◆ DATA SECTION:
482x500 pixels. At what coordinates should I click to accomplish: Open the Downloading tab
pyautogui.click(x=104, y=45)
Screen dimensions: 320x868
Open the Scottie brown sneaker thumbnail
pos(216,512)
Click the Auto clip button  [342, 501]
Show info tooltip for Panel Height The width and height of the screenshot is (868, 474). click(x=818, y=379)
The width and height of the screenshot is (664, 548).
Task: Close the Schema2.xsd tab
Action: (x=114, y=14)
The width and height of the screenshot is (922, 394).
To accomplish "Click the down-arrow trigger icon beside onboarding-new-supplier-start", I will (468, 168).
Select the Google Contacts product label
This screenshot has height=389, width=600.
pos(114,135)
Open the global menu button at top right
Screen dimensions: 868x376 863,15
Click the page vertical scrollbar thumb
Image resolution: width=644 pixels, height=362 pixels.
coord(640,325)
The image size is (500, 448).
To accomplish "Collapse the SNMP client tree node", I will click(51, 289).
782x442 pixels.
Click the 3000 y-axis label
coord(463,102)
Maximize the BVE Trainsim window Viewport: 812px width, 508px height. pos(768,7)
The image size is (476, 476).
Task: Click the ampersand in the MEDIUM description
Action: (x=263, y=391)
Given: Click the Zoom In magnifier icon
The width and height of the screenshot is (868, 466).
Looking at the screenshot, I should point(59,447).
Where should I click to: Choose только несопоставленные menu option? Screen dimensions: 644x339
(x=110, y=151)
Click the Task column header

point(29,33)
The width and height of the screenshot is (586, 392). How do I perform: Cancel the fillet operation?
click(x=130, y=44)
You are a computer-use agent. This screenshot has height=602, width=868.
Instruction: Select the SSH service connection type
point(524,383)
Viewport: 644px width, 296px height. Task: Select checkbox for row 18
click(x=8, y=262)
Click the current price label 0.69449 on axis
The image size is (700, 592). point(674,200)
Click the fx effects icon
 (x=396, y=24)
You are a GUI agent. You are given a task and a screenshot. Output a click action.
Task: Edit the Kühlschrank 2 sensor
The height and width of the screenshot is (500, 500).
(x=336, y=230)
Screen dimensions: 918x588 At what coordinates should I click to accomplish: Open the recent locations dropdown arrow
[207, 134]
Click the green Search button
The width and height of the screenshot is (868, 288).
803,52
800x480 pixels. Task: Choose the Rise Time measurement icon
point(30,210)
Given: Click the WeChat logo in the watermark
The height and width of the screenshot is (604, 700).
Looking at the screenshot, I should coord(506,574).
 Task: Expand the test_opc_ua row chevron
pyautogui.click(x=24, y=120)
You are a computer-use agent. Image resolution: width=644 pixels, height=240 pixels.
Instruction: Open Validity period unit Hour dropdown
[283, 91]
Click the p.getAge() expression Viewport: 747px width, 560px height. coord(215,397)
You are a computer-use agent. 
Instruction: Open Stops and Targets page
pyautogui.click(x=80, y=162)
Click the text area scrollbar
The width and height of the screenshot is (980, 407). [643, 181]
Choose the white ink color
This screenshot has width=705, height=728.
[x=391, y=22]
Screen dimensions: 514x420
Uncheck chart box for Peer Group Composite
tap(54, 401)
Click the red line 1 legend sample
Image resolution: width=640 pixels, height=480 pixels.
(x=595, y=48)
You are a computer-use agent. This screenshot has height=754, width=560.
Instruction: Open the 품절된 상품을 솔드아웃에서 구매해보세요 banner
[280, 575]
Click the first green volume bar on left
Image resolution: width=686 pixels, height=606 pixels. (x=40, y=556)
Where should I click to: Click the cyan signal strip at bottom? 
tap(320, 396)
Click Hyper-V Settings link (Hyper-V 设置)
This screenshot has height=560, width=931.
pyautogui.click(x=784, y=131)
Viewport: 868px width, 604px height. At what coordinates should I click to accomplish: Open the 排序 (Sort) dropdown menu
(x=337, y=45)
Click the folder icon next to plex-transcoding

◆ TRY IT: Copy out every record above exactly as written.

◆ WRITTEN SOLUTION:
482x500 pixels. At what coordinates should I click to accomplish: Open the Downloading tab
pyautogui.click(x=104, y=45)
Screen dimensions: 320x868
Open the Scottie brown sneaker thumbnail
pos(216,512)
Click the Auto clip button  [342, 501]
Show info tooltip for Panel Height The width and height of the screenshot is (868, 474). click(x=818, y=379)
The width and height of the screenshot is (664, 548).
Task: Close the Schema2.xsd tab
Action: (x=114, y=14)
The width and height of the screenshot is (922, 394).
To accomplish "Click the down-arrow trigger icon beside onboarding-new-supplier-start", I will (468, 168).
Select the Google Contacts product label
This screenshot has height=389, width=600.
pos(114,135)
Open the global menu button at top right
Screen dimensions: 868x376 863,15
Click the page vertical scrollbar thumb
Image resolution: width=644 pixels, height=362 pixels.
coord(640,325)
The image size is (500, 448).
To accomplish "Collapse the SNMP client tree node", I will click(51, 289).
782x442 pixels.
Click the 3000 y-axis label
coord(463,102)
Maximize the BVE Trainsim window Viewport: 812px width, 508px height. pos(768,7)
The image size is (476, 476).
Task: Click the ampersand in the MEDIUM description
Action: (x=263, y=391)
Given: Click the Zoom In magnifier icon
The width and height of the screenshot is (868, 466).
Looking at the screenshot, I should point(59,447).
Where should I click to: Choose только несопоставленные menu option? Screen dimensions: 644x339
(x=110, y=151)
Click the Task column header

point(29,33)
The width and height of the screenshot is (586, 392). How do I perform: Cancel the fillet operation?
click(x=130, y=44)
You are a computer-use agent. This screenshot has height=602, width=868.
Instruction: Select the SSH service connection type
point(524,383)
Viewport: 644px width, 296px height. Task: Select checkbox for row 18
click(x=8, y=262)
Click the current price label 0.69449 on axis
The image size is (700, 592). point(674,200)
Click the fx effects icon
 (x=396, y=24)
You are a GUI agent. You are given a task and a screenshot. Output a click action.
Task: Edit the Kühlschrank 2 sensor
The height and width of the screenshot is (500, 500).
(x=336, y=230)
Screen dimensions: 918x588 At what coordinates should I click to accomplish: Open the recent locations dropdown arrow
[207, 134]
Click the green Search button
The width and height of the screenshot is (868, 288).
803,52
800x480 pixels. Task: Choose the Rise Time measurement icon
point(30,210)
Given: Click the WeChat logo in the watermark
The height and width of the screenshot is (604, 700).
Looking at the screenshot, I should coord(506,574).
 Task: Expand the test_opc_ua row chevron
pyautogui.click(x=24, y=120)
You are a computer-use agent. Image resolution: width=644 pixels, height=240 pixels.
Instruction: Open Validity period unit Hour dropdown
[283, 91]
Click the p.getAge() expression Viewport: 747px width, 560px height. coord(215,397)
You are a computer-use agent. 
Instruction: Open Stops and Targets page
pyautogui.click(x=80, y=162)
Click the text area scrollbar
The width and height of the screenshot is (980, 407). [643, 181]
Choose the white ink color
This screenshot has width=705, height=728.
[x=391, y=22]
Screen dimensions: 514x420
Uncheck chart box for Peer Group Composite
tap(54, 401)
Click the red line 1 legend sample
Image resolution: width=640 pixels, height=480 pixels.
(x=595, y=48)
You are a computer-use agent. This screenshot has height=754, width=560.
Instruction: Open the 품절된 상품을 솔드아웃에서 구매해보세요 banner
[280, 575]
Click the first green volume bar on left
Image resolution: width=686 pixels, height=606 pixels. (x=40, y=556)
Where should I click to: Click the cyan signal strip at bottom? 
tap(320, 396)
Click Hyper-V Settings link (Hyper-V 设置)
This screenshot has height=560, width=931.
pyautogui.click(x=784, y=131)
Viewport: 868px width, 604px height. At what coordinates should I click to accomplish: Open the 排序 (Sort) dropdown menu
(x=337, y=45)
Click the folder icon next to plex-transcoding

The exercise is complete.